Willem Dafoe brilla en “Late Fame”, un retrato agridulce de un poeta redescubierto.
La película “Late Fame”, dirigida por Kent Jones, se adentra en la vida de Ed Saxberger, un exprecoz y actual cartero de unos 60 años, quien se ve sacudido por un inesperado “redescubrimiento” literario. La cinta, ambientada en los emblemáticos barrios neoyorquinos de West Village y SoHo, explora la colisión entre su presente tranquilo y los fantasmas de un pasado bohemio.

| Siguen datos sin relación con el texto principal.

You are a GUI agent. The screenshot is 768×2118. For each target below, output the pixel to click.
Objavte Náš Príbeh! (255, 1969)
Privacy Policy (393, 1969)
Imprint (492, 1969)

La trama se desencadena cuando un joven admirador, Wilson Meyers (Edmund Donovan), descubre y elogia “Way Past Go”, una escasa colección de poemas publicada por Ed en su adolescencia. Este encuentro reaviva en Ed sentimientos encontrados: la nostalgia por su juventud y la incomodidad ante la atención. Dafoe, conocido por sus interpretaciones complejas, ofrece una actuación contenida pero profundamente matizada, capturando la vulnerabilidad y el asombro de un hombre confrontado con una fama tardía. La guionista Samy Burch adapta una novela corta inédita de Arthur Schnitzler, explorando la identidad y la notoriedad sin caer en el sensacionalismo.
“Late Fame” no se centra en grandes clímax, sino en detalles sutiles: las conversaciones de Ed con su vecino (Tony Torn), un intercambio memorable con un empleado de bodega (Michael Everett Johnson) y su incipiente atracción por una carismática actriz (Greta Lee). La película también contrasta la vida del protagonista con la de un grupo de jóvenes escritores que, ajenos a las realidades que idealizan, parecen más interesados en la pose que en la sustancia. La escenografía resalta las diferencias de clase y la calidez del espacio personal de Ed.
“Late Fame” es una obra introspectiva que invita a reflexionar sobre el significado del éxito y la autenticidad en la vida. La película deja al espectador con una sensación de melancolía y la pregunta de si la fama tardía puede realmente llenar los vacíos del pasado.